Tabandan yükselecek mücadelelere odaklanalım
DİSK kongresi, çok önemli bir dönemde yapıldı. Siyasal alanda baskının arttığı sendikal düzlemde ise başta kıdem tazminatı olmak üzere taşeronda ve metal işkolunda ücret talepleri bağlamında son derece yakıcı gündemlerin olduğu bir süreçte gerçekleşti. Klişe olmuş bir ifade burada tam yerine oturuyor: İşçi sınıfı açısından "birlik ve beraberliğe en çok ihtiyacımızın olduğu" günlerden geçiyoruz. DİSK ise işte tam bu günlerde bölünmüş vaziyette. Bu bölünmüşlük sadece DİSK için değil tüm işçi sınıfı için önemli bir zaaf oluşturuyor. DİSK'in üye sayısı az olabilir. Ama mücadeledeki yeri ve konumu kendi ötesinde sonuçlar yaratabiliyor. Metal sektöründe bunu gördük, görmeye devam ediyoruz. DİSK'in kıdem tazminatı konusundaki ikirciksiz tutumu Türk-İş'in de kıdem tazminatını genel grev sebebi olarak görmesinde etkilidir. Hak-İş'in kıdem tazminatının kaldırılmasına cevaz veren yaklaşımı onu yalıtmış ve "AKP sendikası" konumuna getirmiştir. Bunda DİSK'in payını küçümseyemeyiz.

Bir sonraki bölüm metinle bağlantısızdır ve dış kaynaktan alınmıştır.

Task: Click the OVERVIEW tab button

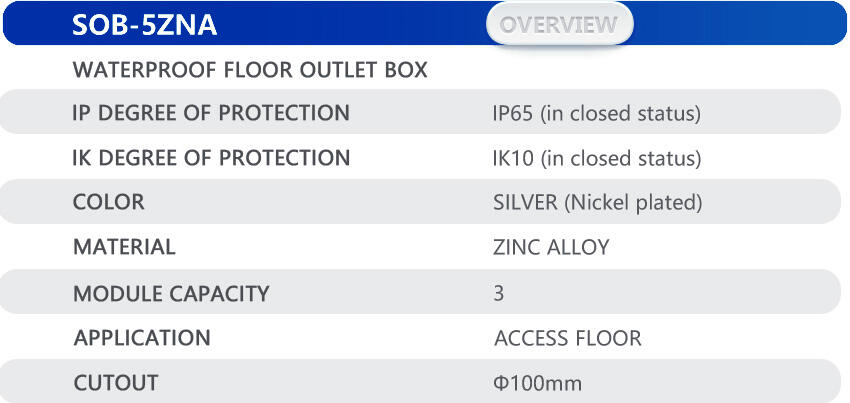Action: tap(560, 24)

Dolayısıyla DİSK hala önemli bir sınıf mevzisidir.
Ancak işçiler DİSK yönetiminden beklentilerini düşük tutmalıdır. Bu kongrenin kazanını yoktur kaybedeni DİSK olmuştur. Artık sorunların çözüm mercii tabandır, işyerleridir, fabrikalardır. Bu olumsuz durum ancak tabandan yükselecek bir hareketle tersine çevrilebilir. Kıdem tazminatı en önemli mücadele konusu olarak önümüzde. Kongre genel grev genel direniş dedi. Açık söyleyelim. Kani Beko'nun kongre kürsüsünden dillendirdiği meclisi işgal ederiz söylemini ciddiye almıyoruz. Gaz, su yiyip Ankara'dan geri dönülecek eylemlerle bu saldırılar durdurulamaz. Hamasete lüzum yok. Tek yol var. O da gerçek bir genel grevdir. Şalterlerin indiği, çarkların durduğu, ne belediyede ne sağlıkta hizmetin verilmediği, kamuda tüm faaliyetlerin durduğu bir genel grev, adını hak eden bir genel grevdir. Bu anlamda DİSK'in önündeki en önemli görevlerden biri Türk-İş'i de bu yönde ittirmektir. Kongrede birbirini şu ya da bu şekilde suçlayan sendikaları esas bu süreçte göreceğiz. Kongrenin belki de tek olumlu yanı bu konuda tüm sendikaların tam bir kararlılık ifade etmesidir. İşçiler bu kararlılığın takipçisi olmalıdır.Kıdem tazminatının savunusu yukarıdan aşağı bürokrasinin talimatlarıyla değil aşağıdan yukarı işçi inisiyatifiyle ve dalga dalga büyüyerek gerçekleşecektir.